Reduced incidence of postoperative infection after intravenous administration of an immunoglobulin A- and immunoglobulin M-enriched preparation in anergic patients undergoing cardiac surgery
Kress HG, Scheidewig C, Schmidt H, Silber R
Critical Care Medicine. 1999;27((7):):1281-7.
Abstract
OBJECTIVE To evaluate the efficacy of a commercial immunoglobulin (Ig) A- and IgM-enriched immunoglobulin preparation containing high antibody titers against various human pathogens in the prevention of postoperative infections in anergic patients undergoing cardiac surgery. DESIGN A single-center, prospective, double-blind, randomized study comparing the effect of a polyvalent intravenous human immunoglobulin (IVIG) preparation vs. placebo. LOCATION OF THE STUDY Institute of Anesthesiology and Department of Thoracic and Cardiovascular Surgery, University Hospital, Wurzburg, Germany. PATIENTS A total of 515 patients awaiting elective open-heart surgery with the aid of cardiopulmonary bypass were tested for their in vivo immune response to intradermally administered recall antigens.

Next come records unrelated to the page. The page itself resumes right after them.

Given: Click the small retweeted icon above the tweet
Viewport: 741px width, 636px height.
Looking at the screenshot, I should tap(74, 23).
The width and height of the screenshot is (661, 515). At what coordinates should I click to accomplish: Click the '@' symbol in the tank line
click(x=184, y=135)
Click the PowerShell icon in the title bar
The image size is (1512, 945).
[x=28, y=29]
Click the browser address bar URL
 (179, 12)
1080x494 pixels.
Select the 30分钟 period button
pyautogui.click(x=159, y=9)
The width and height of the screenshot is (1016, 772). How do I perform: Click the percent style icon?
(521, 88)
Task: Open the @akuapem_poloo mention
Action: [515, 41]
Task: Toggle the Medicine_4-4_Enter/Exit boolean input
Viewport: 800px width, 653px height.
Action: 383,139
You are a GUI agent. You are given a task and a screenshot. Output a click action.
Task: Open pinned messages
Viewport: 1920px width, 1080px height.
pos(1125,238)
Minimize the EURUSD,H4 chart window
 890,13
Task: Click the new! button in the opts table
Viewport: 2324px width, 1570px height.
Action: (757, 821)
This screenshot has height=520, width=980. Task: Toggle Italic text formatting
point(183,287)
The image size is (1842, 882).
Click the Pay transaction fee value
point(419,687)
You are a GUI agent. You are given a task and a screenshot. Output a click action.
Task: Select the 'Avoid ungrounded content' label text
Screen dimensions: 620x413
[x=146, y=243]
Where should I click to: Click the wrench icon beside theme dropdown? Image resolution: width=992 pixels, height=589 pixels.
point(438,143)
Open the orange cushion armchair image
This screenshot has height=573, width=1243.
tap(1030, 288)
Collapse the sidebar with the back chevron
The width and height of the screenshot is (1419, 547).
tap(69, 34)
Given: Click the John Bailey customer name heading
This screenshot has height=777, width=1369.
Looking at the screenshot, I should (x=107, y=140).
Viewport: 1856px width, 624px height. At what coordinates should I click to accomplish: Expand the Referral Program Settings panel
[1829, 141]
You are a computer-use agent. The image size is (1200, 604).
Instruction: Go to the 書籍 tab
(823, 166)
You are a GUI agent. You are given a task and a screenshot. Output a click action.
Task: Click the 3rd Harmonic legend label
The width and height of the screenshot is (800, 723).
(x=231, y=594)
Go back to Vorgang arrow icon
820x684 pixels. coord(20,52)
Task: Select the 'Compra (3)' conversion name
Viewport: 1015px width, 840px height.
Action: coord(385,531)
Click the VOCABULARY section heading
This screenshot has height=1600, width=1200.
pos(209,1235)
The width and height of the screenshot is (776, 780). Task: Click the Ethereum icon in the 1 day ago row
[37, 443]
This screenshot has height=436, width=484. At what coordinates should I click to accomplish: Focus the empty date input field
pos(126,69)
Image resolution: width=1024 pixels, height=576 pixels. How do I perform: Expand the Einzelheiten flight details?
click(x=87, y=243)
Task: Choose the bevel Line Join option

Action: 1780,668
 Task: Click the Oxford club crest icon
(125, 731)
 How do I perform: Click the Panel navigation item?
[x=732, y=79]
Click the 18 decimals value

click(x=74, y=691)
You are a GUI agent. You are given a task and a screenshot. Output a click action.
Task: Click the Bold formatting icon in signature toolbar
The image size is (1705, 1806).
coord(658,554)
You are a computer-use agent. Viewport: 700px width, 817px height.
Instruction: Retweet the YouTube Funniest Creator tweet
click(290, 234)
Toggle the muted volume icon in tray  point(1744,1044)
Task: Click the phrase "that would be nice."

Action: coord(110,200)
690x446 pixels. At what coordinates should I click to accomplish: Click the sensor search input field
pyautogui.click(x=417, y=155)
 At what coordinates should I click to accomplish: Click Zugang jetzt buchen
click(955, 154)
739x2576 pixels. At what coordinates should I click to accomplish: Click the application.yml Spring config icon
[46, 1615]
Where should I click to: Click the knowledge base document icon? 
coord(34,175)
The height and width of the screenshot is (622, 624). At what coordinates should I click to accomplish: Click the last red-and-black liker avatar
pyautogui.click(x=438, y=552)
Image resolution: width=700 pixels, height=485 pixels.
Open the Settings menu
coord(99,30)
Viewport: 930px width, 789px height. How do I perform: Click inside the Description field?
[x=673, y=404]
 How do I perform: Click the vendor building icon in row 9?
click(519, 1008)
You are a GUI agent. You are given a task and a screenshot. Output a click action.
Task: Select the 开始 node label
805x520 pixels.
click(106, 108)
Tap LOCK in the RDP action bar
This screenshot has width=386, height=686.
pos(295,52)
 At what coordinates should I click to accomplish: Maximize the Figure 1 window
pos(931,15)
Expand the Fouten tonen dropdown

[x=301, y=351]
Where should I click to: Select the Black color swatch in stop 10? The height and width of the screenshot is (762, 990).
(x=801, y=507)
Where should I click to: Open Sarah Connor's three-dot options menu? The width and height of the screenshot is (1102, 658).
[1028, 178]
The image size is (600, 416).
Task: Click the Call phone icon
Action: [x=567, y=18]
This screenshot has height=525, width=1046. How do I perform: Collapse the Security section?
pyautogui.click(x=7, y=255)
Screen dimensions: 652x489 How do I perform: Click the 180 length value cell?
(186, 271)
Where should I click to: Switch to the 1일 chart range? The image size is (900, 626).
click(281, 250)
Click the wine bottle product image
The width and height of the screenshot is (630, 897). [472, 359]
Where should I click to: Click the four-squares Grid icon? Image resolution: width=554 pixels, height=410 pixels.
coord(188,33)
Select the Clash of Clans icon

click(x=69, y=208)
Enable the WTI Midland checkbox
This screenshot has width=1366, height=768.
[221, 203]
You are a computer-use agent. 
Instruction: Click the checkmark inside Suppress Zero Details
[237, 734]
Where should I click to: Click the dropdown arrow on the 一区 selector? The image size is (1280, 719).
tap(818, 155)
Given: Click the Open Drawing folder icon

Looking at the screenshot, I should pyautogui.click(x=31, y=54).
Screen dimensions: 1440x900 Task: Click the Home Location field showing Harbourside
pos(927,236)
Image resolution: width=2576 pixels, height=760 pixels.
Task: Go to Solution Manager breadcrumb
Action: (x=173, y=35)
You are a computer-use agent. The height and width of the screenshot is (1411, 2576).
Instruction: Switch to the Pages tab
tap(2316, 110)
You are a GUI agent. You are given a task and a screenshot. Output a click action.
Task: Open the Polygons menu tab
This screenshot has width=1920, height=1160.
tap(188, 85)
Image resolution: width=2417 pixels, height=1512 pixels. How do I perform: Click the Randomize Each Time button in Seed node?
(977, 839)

Forty patients who were preoperatively shown to be anergic in this skin test, and therefore at high risk of developing serious postoperative infections, were selected from this group. Twenty patients with normal immune responses, and thus having a normal risk of infection, were randomly selected from the same patient group to serve as an immunoreactive control group. INTERVENTIONS After obtaining approval from the local institutional review board and informed consent from patients, the 40 anergic patients were randomized and assigned either to the IVIG group (n = 19), to receive a commercially available human IgA- and IgM-enriched immunoglobulin preparation (dose, 20 g), or to the placebo group (n = 21), to receive physiologic saline. These treatments were started 4 hrs after surgery as a 400-mL continuous infusion over a period of 53 hrs. Patients were observed for the development of postoperative infection for the next 2 wks. Group comparisons were made using repeated-measures analysis of variance and Fisher's exact test. A p value < .05 was considered statistically significant MEASUREMENTS AND MAIN RESULTS Postoperative infections were detected in nine of 21 patients (43%) in the placebo group but in only one of 19 patients (5%) in the IVIG-treated group (p = .007; Fisher's exact test). Three of the 20 patients (15%) with normal immune response who received standard postoperative treatment developed postoperative infections. CONCLUSIONS A commercially available IgA- and IgM-enriched intravenous immunoglobulin preparation administered immediately after cardiac surgery significantly reduced the incidence of postoperative infections in preoperatively anergic patients.